Copy out each line of the records below that contains the string "Given". Treat uppercase and lowercase letters as different.

[Entries for locating text and elements]
===============

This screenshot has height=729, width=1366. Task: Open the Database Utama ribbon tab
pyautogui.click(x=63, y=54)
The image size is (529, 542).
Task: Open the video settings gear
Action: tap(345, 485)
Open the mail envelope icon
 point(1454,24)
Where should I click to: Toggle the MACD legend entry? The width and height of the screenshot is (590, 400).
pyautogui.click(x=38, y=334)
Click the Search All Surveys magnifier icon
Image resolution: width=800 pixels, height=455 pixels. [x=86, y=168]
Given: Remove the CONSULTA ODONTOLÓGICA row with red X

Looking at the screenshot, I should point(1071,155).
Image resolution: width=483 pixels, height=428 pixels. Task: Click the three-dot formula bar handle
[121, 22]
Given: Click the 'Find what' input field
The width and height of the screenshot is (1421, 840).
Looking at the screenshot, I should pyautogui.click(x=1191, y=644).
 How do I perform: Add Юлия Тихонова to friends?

===============

-- Full response --
Given: Remove the CONSULTA ODONTOLÓGICA row with red X
Given: Click the 'Find what' input field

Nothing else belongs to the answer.